JM.
Rodríguez
El
anterior artículo trajo vientos, buenos unos y no tanto otros. La idea de un
colectivo organizado para gobernar su ciudad choca contra los actuales afanes
de candidatos a alcaldes y sus seguidores. Como hay mucho polvo, acerquémonos a
mirar.
La
ciudad es el hecho cultural de mayor significación, luego del lenguaje. Ella es
el espacio de los ciudadanos y el centro de la lucha de clases. Está
conformada, independientemente de su tamaño e importancia, por dos tejidos que
le dan forma, significado y sustento. Uno es inmaterial pero con hilos que
dejan marcas: la cultura (impregnada de ideología), el modo de producción e
intercambio y su forma de gobierno. Es el tejido socio-político.
El otro
tejido, que identifica a sus habitantes como miembros de la vecindad,
facilitándoles vida estable, es físico-espacial.
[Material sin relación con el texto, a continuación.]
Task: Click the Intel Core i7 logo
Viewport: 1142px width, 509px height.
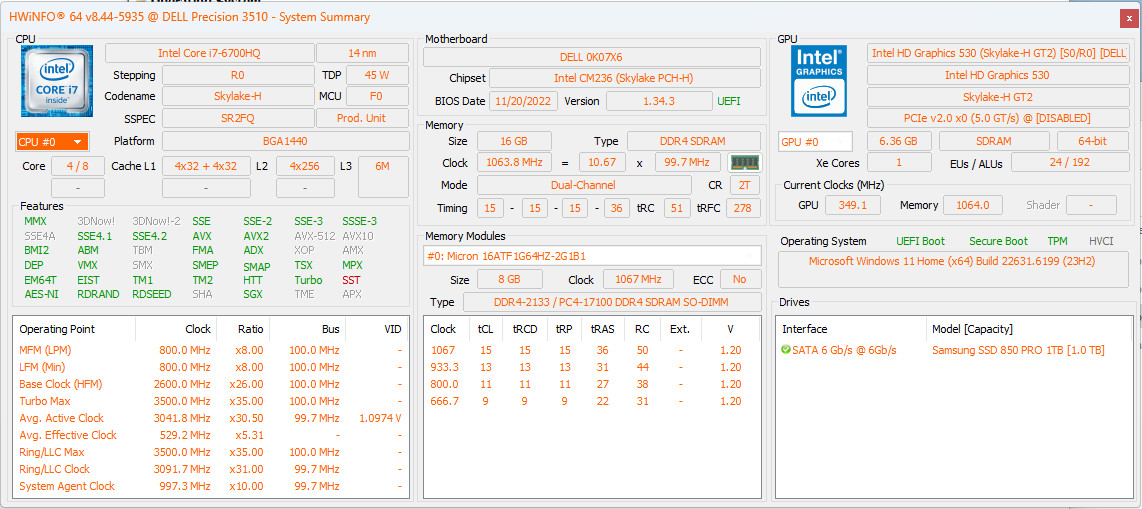Action: tap(58, 80)
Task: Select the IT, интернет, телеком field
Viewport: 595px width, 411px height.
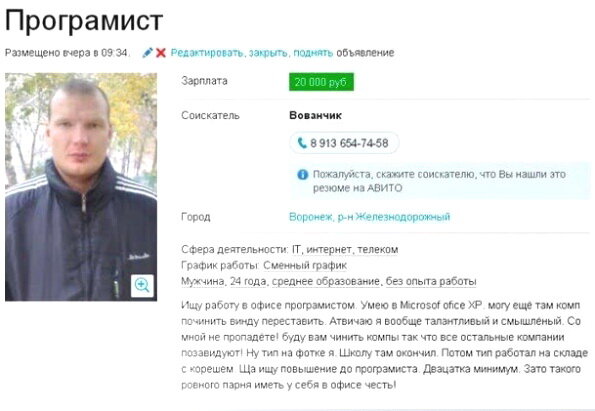Action: (x=345, y=249)
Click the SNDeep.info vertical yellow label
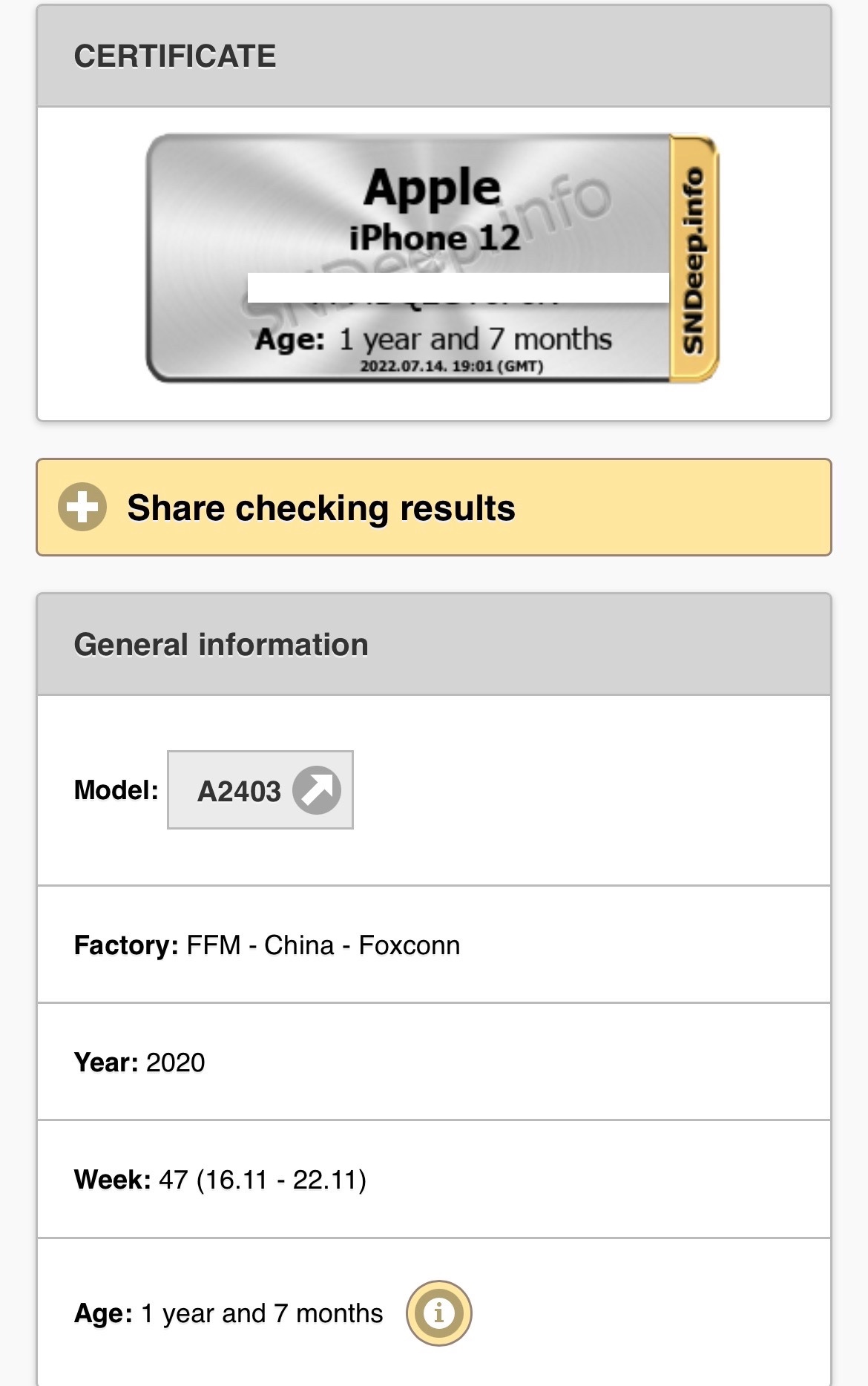The width and height of the screenshot is (868, 1386). (x=694, y=259)
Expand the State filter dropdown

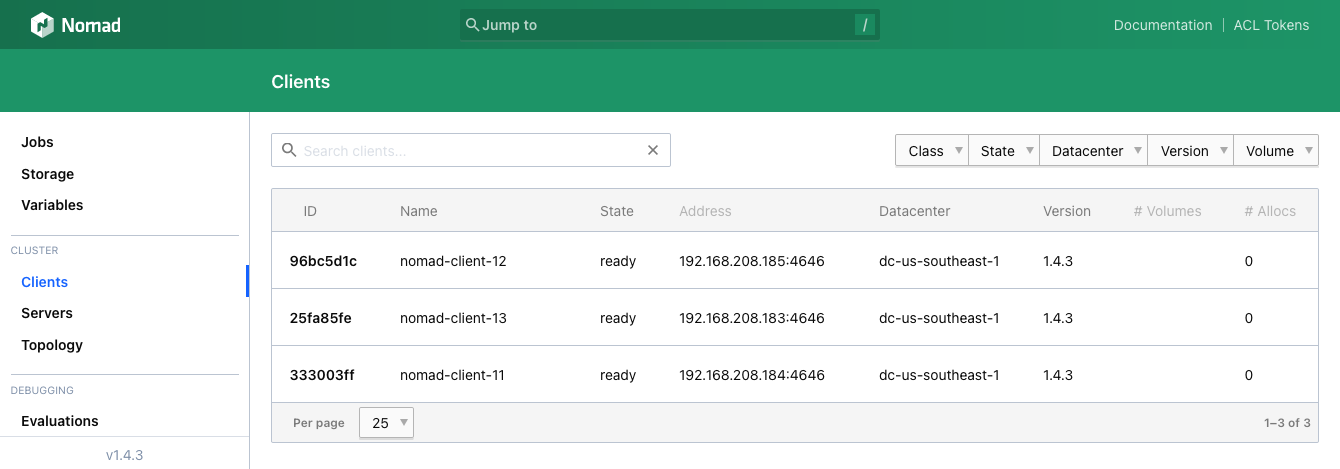(x=1003, y=151)
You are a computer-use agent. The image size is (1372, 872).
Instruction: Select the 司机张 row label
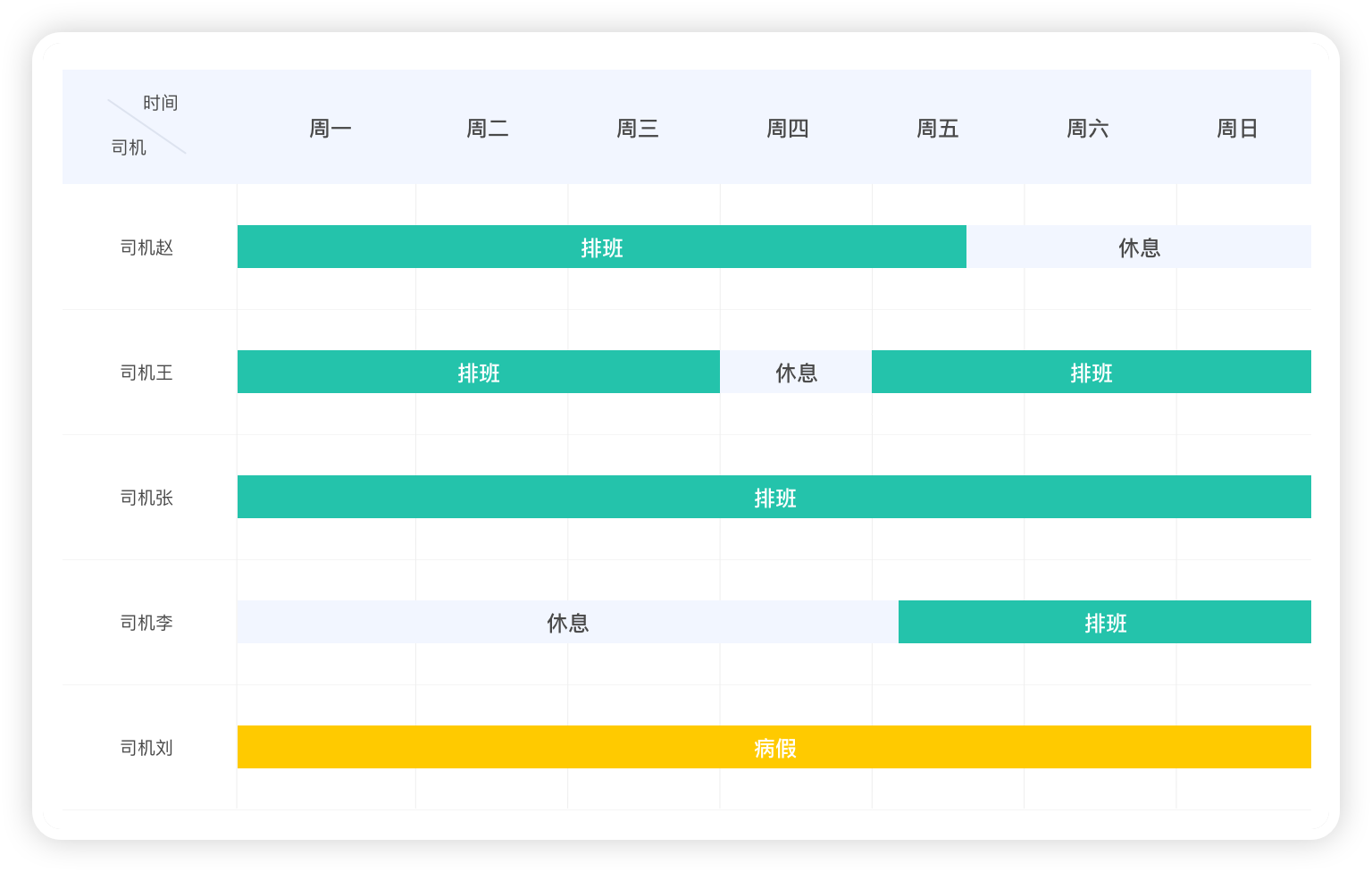click(x=146, y=498)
Lo compone la trama urbana y
sus áreas productivas y de sostén. Esos dos tejidos, brevemente descritos, son
lo que la diferencian de un caserío, suburbio o campamento. Es una urdimbre
doble tan entrelazada que, su segmentación en ámbitos, anarquiza la trama.
Esto
último explica el por qué las comunas, no pueden asumir la ciudad
como territorio de su mandato mientras estén dedicadas, cada una por
su lado, a la atención de las carencias del barrio o al montaje de una
cooperativa de suministros.
Pero,
no basta con tomar conciencia de la ciudad, hay un asunto que no es accesorio:
la comuna, como forma de gobierno, en el entramado jurídico del Estado
venezolano, es tan vaga que hay libros intentando sacarla de lo vaporoso
(“¿Dónde está la comuna?” de Ulises Daal y uno mío, que sucumbió atascado en la
imprenta del MINCI).
Esa
vaguedad facilita a los burócratas esquivar el gobierno de la comuna en la
ciudad, pues, colide con el poder tradicional de las ciudades burguesas: las
alcaldías. Son los que le piden a la gente que se resigne y participe, articule
y se asocie con ese gobierno local. A ellos les digo ¡no! la comuna no es una
asociación de ayuda mutua. Ella es el socialismo.